Although the compelling bleached unit 3 can be selected from the relay, the microswitch, the dip switch, etc. Each switch has a bit difference in actual operation.

When the compelling bleached unit 3 is a relay, the relay makes the second parallel loop in an open state no matter the electrochromic element 2 is in the colored state or the bleached state. Once the electrochromic element 2 is in the colored state and the power is suddenly cut off, the relay automatically turns the second parallel loop into the closed state to cause the short circuit between the two electrodes of the electrochromic element 2 and force the electrochromic element 2 to be bleached.

Users can activate the microswitch manually or turn over the dip switch to make the second parallel loop become closed and the short circuit further occurs between the two electrodes of the electrochromic element when the compelling bleached unit 3 is a microswitch or a dip switch and the electrochromic element 2 in the colored state is not provided with the power.

A power-off protection method of an electrochromic device of the present invention forces the electrochromic element to be switched to the bleached state by creating a short circuit between two electrodes of the electrochromic element when the electrochromic element is still in the colored state and no power is provided to the electrochromic element.

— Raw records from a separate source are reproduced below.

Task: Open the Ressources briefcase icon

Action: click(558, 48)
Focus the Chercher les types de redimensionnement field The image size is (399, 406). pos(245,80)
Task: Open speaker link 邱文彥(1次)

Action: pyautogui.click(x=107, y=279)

In summary, the compelling bleached unit 3 causes the second parallel circuit to be closed and the short circuit occurs in the two electrodes of the electrochromic element 2 when the electrochromic element 2 is still in the colored state, the colored/bleached control unit 1 stops providing the power to the electrochromic element 2 and the first parallel loop is open. Thus the electrochromic element 2 is forced to be bleached and switched to the bleached state. Therefore the effect of the damage caused by the colored state of the electrochromic element 2 on the product quality when the power is off can be avoided.

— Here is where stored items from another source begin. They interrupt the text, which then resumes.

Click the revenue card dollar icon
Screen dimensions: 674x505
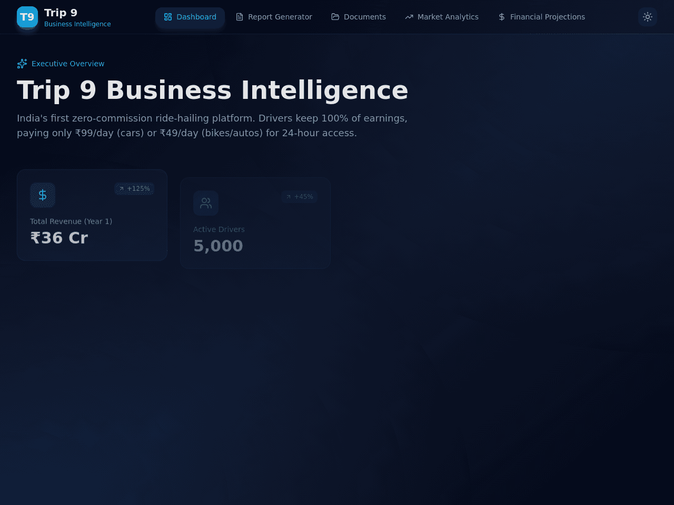pyautogui.click(x=43, y=195)
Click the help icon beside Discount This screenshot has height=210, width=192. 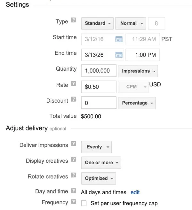point(74,100)
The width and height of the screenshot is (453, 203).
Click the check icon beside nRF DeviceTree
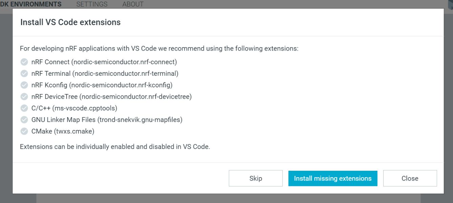coord(24,96)
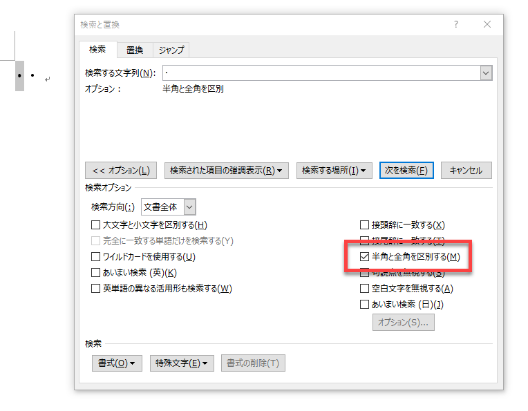Click the help question mark icon

point(456,24)
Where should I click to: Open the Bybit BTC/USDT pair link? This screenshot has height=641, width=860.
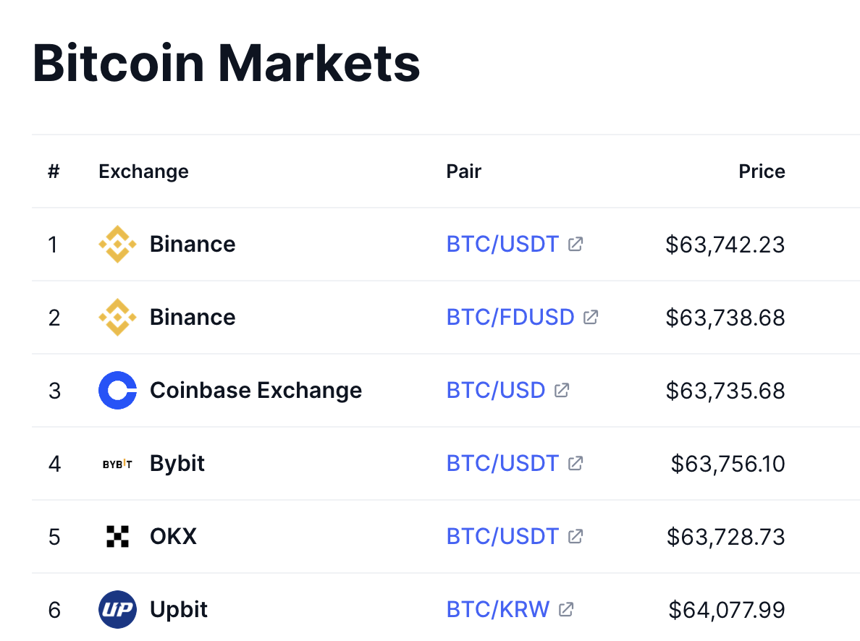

Additional advantages and modifications will readily occur to those skilled in the art. Therefore, the invention in its broader aspects is not limited to the specific details, and representative devices shown and described herein. Accordingly, various modifications may be made without departing from the spirit or scope of the general inventive concept as defined by the appended claims and their equivalent.

Claims

1. A power-off protection circuit of an electrochromic device comprising

a colored/bleached control unit,

an electrochromic element, and

a compelling bleached unit;

wherein two electrodes of the electrochromic element are connected to the colored/bleached control unit in parallel to form a first parallel loop; the two electrodes of the electrochromic element are further connected to the compelling bleached unit in parallel to form a second parallel loop; when the first parallel loop between the electrochromic element and the colored/bleached control unit is open, the compelling bleached unit forces the second parallel loop between the compelling bleached unit and the electrochromic element to be closed, and a short circuit occurs between the two electrodes of the electrochromic element; thus the electrochromic element is forced to be switched to a bleached state; the second parallel loop between the compelling bleached unit and the electrochromic element is open when the first parallel loop between the colored/bleached control unit and the electrochromic element is closed.

2. The device as claimed in claim 1, wherein the compelling bleached unit is a switch.

3. The device as claimed in claim 2, wherein the compelling bleached unit is selected from the group consisting of a relay, a microswitch and a dip switch.

4. A power-off protection method of an electrochromic device comprising the step of:

creating a short circuit between two electrodes of the electrochromic element to force the electrochromic element being bleached and switched to a bleached state when the electrochromic element is in the colored state and no power is provided to the electrochromic element.